One obstacle to understanding in this conversation seems to be that it involves the notion of “second-order probability”. That is, a probability is given to the proposition that some other proposition has a certain probability (or a probability within certain bounds).
As far as I know, this doesn’t make sense when only one epistemic agent is involved. An ideal Bayesian wouldn’t compute probabilities of the form p(x1 < p(A) < x2) for any proposition A.
Of course, if two agents are involved, then one can speak of “second-order probabilities”. One agent can assign a certain probability that the other agent assigns some probability. That is, if I use probability-function p, and you use probability function p*, then I might very well want to compute p(x1 < p*(A) < x2).
And the “two agents” here might be oneself at two different times, or one’s conscious self and one’s unconscious intuitive probability-assigning cognitive machinery.
From where I’m sitting, it looks like SilasBarta just needs to be clear that he’s using the coherent notion of “second-order probability”. Then the disagreement dissolves.
Naw, that part’s cool. (I already had the idea of a meta-probability in my armamentarium.) The major obstacle to understanding was that we meant different things by the word “valid”.
If you think there’s a fact of the matter about what p(A) is (or should be) then it makes sense. You can reason as follows: “There are some situations where I should assign an 80% probability to a. What is the probability that A is such an a?”
Unless you think “What probability should I assign to A” is entirely a different sort of question than simply “What is p(A)”.
I have plenty to learn about Bayesian agents, so I may be wrong. But I think that this would be a mixing of the object-language and the meta-language.
I’m supposing that a Bayesian agent evaluates probabilities p(A) where A is a sentence in a first-order logic L. So how would the agent evaluate the probability that it itself assigns a certain probability to some sentence?

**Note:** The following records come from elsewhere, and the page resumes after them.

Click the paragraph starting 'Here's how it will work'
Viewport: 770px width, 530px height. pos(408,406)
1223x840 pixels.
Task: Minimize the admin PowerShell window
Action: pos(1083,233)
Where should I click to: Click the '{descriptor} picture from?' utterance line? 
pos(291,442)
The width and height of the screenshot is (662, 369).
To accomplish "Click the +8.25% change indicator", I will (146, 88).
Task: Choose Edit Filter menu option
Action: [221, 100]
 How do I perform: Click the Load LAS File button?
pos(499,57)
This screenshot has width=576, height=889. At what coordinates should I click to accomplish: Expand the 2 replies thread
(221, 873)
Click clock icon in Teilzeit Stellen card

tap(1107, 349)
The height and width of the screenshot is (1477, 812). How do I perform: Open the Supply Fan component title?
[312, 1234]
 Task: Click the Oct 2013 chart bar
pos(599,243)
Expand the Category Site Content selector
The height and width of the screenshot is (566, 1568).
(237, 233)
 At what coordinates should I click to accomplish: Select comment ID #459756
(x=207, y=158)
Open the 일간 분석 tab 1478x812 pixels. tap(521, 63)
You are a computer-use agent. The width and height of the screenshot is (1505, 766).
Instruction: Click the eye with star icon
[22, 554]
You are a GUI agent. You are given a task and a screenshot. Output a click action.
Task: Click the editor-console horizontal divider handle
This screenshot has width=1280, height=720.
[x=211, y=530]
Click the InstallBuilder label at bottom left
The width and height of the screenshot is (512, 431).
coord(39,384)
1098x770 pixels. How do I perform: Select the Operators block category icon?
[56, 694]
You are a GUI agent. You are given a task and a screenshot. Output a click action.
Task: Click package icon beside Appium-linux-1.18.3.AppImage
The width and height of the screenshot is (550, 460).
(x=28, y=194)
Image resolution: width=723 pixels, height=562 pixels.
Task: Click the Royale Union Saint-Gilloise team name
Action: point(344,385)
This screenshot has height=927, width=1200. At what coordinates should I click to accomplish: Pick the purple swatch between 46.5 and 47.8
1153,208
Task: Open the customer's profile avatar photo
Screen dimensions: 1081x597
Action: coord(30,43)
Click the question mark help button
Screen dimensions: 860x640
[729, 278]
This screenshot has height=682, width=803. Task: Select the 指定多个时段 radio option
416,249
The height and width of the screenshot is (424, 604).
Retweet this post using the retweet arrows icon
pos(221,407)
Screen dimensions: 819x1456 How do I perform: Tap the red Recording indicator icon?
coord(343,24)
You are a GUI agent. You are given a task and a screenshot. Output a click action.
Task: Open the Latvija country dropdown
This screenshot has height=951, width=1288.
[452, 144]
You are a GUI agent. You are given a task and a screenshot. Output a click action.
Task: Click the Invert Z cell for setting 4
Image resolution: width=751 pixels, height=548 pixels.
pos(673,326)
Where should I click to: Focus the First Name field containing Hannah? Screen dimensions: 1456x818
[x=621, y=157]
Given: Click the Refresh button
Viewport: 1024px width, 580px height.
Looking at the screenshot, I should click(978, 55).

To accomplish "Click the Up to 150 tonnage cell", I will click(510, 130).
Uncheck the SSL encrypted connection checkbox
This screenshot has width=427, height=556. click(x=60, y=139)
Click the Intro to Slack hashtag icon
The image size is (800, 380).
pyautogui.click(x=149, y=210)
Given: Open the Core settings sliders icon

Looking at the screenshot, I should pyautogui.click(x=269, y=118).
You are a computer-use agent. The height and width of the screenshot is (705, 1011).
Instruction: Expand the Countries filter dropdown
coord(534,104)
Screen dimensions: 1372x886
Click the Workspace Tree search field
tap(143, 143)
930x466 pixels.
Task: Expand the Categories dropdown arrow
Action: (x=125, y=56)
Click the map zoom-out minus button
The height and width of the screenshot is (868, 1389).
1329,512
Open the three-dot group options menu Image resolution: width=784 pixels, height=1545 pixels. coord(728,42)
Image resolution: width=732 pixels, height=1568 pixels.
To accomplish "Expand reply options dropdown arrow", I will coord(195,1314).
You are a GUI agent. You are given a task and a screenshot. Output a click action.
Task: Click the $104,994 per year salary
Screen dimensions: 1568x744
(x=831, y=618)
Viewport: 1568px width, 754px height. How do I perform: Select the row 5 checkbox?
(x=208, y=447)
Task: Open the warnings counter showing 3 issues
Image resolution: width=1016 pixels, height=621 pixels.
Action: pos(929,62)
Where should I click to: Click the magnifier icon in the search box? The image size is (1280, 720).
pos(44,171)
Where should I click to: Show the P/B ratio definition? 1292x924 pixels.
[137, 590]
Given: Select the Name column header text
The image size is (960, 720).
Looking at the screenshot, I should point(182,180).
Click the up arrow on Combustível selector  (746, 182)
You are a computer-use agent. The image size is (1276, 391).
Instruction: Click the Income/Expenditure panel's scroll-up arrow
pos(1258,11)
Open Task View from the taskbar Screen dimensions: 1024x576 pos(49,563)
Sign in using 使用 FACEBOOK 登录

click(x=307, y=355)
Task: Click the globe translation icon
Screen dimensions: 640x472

We can certainly suppose that the agent’s domain of discourse D includes the numbers in the interval (0, 1) and the functions mapping sentences in L to the interval (0, 1). For each such function f let ‘f’ be a function-symbol for which f is the interpretion assigned by the agent. Similarly, for each number x in (0, 1), let ‘x’ be a constant-symbol for which x is the interpretation.
Now, how do we get the agent to evaluate the probability that p(A) = x? The natural thing to try might be to have the agent evaluate p(‘p’(A) = ‘x’). But the problem is that ‘p’(A) = ‘x’ is not a well-formed formula in L. Writing a sentence as the argument following a function symbol is not one of the valid ways to construct well-formed formulas.